Erro na matriz

 

E hoje começa tudo.

Ou será que termina?

O inexorável tic-tac do relógio conta a passagem do tempo. Ou será quanto tempo falta?

Tic-tac.

Se for o tempo que falta, será o meu tempo ou o tempo dos outros?

Tic.

Ou será o tempo de tudo?

Tac.

O tempo é o mesmo para todos?

Tic.

Ou cada um vê seu tempo e o tempo dos outros de forma diferente?

Tac.

Posso comparar o nosso tempo (ou o meu tempo) com uma grande (bem grande) garrafa de água, com um minúsculo furo em baixo.

No começo, quando ela está cheia (de vida?), a água sai com velocidade, violenta e impetuosa.

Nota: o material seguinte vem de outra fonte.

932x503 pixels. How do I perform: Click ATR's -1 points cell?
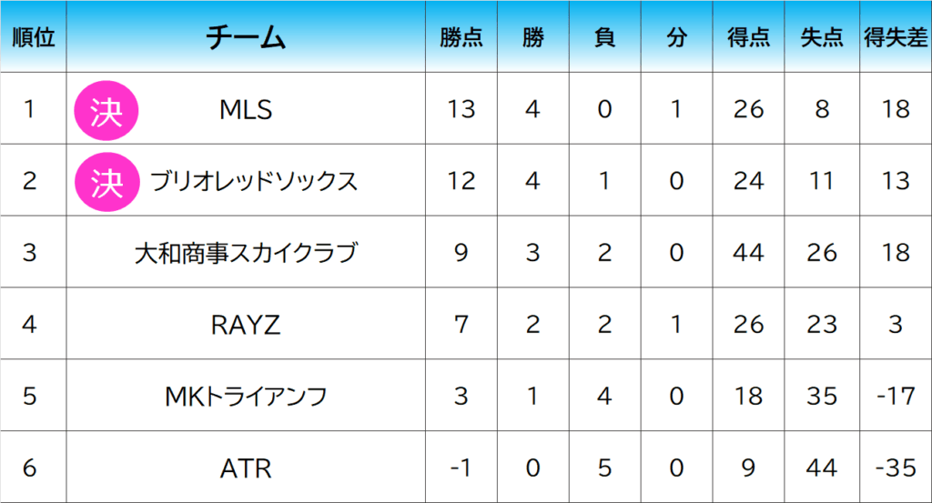[x=461, y=468]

Ti-tac, tic-tac, tic-tac, tic-tac, tic-tac, tic-tac, tic-tac...

Mas quando a (vida?) água vai acabando, seu ritmo diminui. O que era um jorro, começa a escorrer.

Tic-tac             tic-tac              tic-tac             tic-tac              tic-tac             tic-tac

E depois a pingar.

Tic, tac, tic, tac, tic, tac...

Cada vez mais lentamente.

Tic

Tac

Tic

Tac

O barulho é ensurdecedor. Como aquela gota de água que bate no fundo da pia vazia.

Tic.

Enlouquecedor.

Tac.

Eu já estive neste momento?

Tic.

Ou será um “Deja vu”? Um erro na matriz?

Tac.

Ele parece zombar de mim, dizendo que nada que eu faça vai mudar. No caso da gota, o que vai mudar? Interrompendo o (fluxo da vida) gotejamento.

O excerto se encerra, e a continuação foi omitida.